WHAT IS EXPECTED
Transcribe the records below. Leave nothing out and change nothing.

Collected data
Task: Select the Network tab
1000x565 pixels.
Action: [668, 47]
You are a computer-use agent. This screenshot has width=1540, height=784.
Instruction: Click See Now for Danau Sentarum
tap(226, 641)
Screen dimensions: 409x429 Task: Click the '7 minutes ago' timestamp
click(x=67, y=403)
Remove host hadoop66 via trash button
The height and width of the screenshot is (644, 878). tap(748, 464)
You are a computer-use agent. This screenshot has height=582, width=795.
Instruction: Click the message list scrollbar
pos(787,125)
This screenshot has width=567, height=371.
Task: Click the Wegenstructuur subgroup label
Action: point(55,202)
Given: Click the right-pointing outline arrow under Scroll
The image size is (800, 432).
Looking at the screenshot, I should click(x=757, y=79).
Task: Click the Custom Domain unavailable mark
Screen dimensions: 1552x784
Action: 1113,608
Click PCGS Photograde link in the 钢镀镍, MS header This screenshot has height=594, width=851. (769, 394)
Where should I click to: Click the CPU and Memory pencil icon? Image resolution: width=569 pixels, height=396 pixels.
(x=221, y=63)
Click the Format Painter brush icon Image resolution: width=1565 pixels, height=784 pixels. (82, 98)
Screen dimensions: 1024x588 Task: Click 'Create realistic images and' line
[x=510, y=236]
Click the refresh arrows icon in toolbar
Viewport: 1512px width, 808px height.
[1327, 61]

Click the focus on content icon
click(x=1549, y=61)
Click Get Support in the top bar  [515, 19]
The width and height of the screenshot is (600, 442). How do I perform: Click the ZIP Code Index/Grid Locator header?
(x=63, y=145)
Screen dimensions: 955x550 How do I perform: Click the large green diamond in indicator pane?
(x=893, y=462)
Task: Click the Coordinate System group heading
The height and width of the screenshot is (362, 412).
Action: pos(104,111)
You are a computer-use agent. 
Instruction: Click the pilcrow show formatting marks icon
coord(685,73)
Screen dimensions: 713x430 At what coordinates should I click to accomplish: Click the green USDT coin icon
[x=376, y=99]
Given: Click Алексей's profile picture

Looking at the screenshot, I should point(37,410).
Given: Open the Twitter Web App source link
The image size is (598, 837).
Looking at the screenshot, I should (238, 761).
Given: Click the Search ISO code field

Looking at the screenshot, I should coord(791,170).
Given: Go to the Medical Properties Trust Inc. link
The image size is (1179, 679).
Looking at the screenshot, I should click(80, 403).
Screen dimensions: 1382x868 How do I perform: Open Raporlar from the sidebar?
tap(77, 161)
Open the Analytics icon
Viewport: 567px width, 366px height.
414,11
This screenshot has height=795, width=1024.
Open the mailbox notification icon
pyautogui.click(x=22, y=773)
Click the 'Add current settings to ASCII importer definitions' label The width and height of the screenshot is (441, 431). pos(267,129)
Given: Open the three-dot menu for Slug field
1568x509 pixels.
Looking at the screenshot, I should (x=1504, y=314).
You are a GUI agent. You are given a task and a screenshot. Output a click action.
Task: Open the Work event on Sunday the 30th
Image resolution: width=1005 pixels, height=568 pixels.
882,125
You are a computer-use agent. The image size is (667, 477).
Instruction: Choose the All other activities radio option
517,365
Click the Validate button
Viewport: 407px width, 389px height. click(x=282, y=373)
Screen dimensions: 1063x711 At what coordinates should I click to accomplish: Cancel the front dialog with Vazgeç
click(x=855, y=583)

RESULT FOR THIS EXERCISE
Task: Select the Network tab
1000x565 pixels.
Action: [668, 47]
You are a computer-use agent. This screenshot has width=1540, height=784.
Instruction: Click See Now for Danau Sentarum
tap(226, 641)
Screen dimensions: 409x429 Task: Click the '7 minutes ago' timestamp
click(x=67, y=403)
Remove host hadoop66 via trash button
The height and width of the screenshot is (644, 878). tap(748, 464)
You are a computer-use agent. This screenshot has height=582, width=795.
Instruction: Click the message list scrollbar
pos(787,125)
This screenshot has width=567, height=371.
Task: Click the Wegenstructuur subgroup label
Action: point(55,202)
Given: Click the right-pointing outline arrow under Scroll
The image size is (800, 432).
Looking at the screenshot, I should click(x=757, y=79).
Task: Click the Custom Domain unavailable mark
Screen dimensions: 1552x784
Action: 1113,608
Click PCGS Photograde link in the 钢镀镍, MS header This screenshot has height=594, width=851. (769, 394)
Where should I click to: Click the CPU and Memory pencil icon? Image resolution: width=569 pixels, height=396 pixels.
(x=221, y=63)
Click the Format Painter brush icon Image resolution: width=1565 pixels, height=784 pixels. (82, 98)
Screen dimensions: 1024x588 Task: Click 'Create realistic images and' line
[x=510, y=236]
Click the refresh arrows icon in toolbar
Viewport: 1512px width, 808px height.
[1327, 61]

Click the focus on content icon
click(x=1549, y=61)
Click Get Support in the top bar  [515, 19]
The width and height of the screenshot is (600, 442). How do I perform: Click the ZIP Code Index/Grid Locator header?
(x=63, y=145)
Screen dimensions: 955x550 How do I perform: Click the large green diamond in indicator pane?
(x=893, y=462)
Task: Click the Coordinate System group heading
The height and width of the screenshot is (362, 412).
Action: pos(104,111)
You are a computer-use agent. 
Instruction: Click the pilcrow show formatting marks icon
coord(685,73)
Screen dimensions: 713x430 At what coordinates should I click to accomplish: Click the green USDT coin icon
[x=376, y=99]
Given: Click Алексей's profile picture

Looking at the screenshot, I should point(37,410).
Given: Open the Twitter Web App source link
The image size is (598, 837).
Looking at the screenshot, I should (238, 761).
Given: Click the Search ISO code field

Looking at the screenshot, I should coord(791,170).
Given: Go to the Medical Properties Trust Inc. link
The image size is (1179, 679).
Looking at the screenshot, I should click(80, 403).
Screen dimensions: 1382x868 How do I perform: Open Raporlar from the sidebar?
tap(77, 161)
Open the Analytics icon
Viewport: 567px width, 366px height.
414,11
This screenshot has height=795, width=1024.
Open the mailbox notification icon
pyautogui.click(x=22, y=773)
Click the 'Add current settings to ASCII importer definitions' label The width and height of the screenshot is (441, 431). pos(267,129)
Given: Open the three-dot menu for Slug field
1568x509 pixels.
Looking at the screenshot, I should (x=1504, y=314).
You are a GUI agent. You are given a task and a screenshot. Output a click action.
Task: Open the Work event on Sunday the 30th
Image resolution: width=1005 pixels, height=568 pixels.
882,125
You are a computer-use agent. The image size is (667, 477).
Instruction: Choose the All other activities radio option
517,365
Click the Validate button
Viewport: 407px width, 389px height. click(x=282, y=373)
Screen dimensions: 1063x711 At what coordinates should I click to accomplish: Cancel the front dialog with Vazgeç
click(x=855, y=583)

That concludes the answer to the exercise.